Philippe de Villiers : « le moment est venu de dire ce que j’ai vu… »

« Qu’est ce qui va nous rester ? Ils ont défigurés nos paysages, ils ont tué tous les indépendants, les paysans, les artisans, les commerçants, les pêcheurs… Aujourd’hui, nous sommes face à deux menaces simultanées : l’américanisation du monde qui est en même temps la marchandisation du vivant, le corps vénal et l’islamisation du monde. La France va devenir une république islamique… ».

Son dernier livre « Le moment est venu de dire ce que j’ai vu » sorti chez Albin Michel est en train de devenir un énorme succès littéraire. Il aurait déjà dépassé les 100.000 exemplaires à ce jour et irait sur les brisées du livre d’Eric Zemmour – « Le suicide français » – Eric Zemmour que nous avions interviewé l’année dernière.

S’il a déjà répondu aux questions des journalistes de la sphère parisienne, c’est dans l’intimité de son bureau au Puy du Fou, en Vendée, que Philippe de Villiers a accordé à Réinformation Tv un entretien exceptionnel. Il se livre à nos questions, sans masque, sans ambiguïté comme il ne l’a sans doute encore jamais fait devant une caméra.
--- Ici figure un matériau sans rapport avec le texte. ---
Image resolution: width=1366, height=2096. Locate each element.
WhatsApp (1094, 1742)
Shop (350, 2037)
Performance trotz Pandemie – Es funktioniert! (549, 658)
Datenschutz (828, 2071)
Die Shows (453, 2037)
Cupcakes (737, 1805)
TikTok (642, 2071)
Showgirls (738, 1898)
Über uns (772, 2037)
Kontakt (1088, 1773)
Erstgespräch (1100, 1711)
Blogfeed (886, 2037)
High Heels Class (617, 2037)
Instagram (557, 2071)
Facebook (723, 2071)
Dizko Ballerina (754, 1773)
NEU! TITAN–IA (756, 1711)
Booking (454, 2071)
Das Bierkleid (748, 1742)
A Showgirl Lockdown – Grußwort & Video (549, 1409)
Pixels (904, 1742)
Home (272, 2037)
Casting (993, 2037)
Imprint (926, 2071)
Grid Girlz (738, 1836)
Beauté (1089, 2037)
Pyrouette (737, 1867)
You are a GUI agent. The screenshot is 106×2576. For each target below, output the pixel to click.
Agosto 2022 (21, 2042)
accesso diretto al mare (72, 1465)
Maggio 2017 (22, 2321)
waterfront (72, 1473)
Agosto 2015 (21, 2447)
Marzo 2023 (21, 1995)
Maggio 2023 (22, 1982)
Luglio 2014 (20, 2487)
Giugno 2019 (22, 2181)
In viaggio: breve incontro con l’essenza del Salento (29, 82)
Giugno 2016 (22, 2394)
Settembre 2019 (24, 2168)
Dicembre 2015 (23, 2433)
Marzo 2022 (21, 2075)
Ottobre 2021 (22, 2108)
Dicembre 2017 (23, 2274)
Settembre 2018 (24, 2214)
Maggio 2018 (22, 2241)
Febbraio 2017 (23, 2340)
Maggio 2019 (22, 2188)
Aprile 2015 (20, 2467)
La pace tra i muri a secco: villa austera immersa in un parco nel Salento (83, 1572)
Dans cet entretien, il nous parle de l’islamisation à venir de la France, de son dégoût pour la politique : « Je les ai vu tricher, je les ai vu mentir » nous a-t-il expliqué. Il nous révèle ce jour où notamment, alors député européen, il se retrouve par hasard dans un salon du Parlement de Strasbourg, assistant à une réunion de la Trilatérale… organisation privée, crée en 1973, à l’initiative des principaux dirigeants du Groupe Bilderberg (dont Rockefeller, le plus « célèbre ») et regroupant des personnalités du monde politique, économique, financier et médiatique et dont le but est d’établir un Nouvel Ordre Mondial, s’appuyant sur la disparition des souverainetés et des Etats.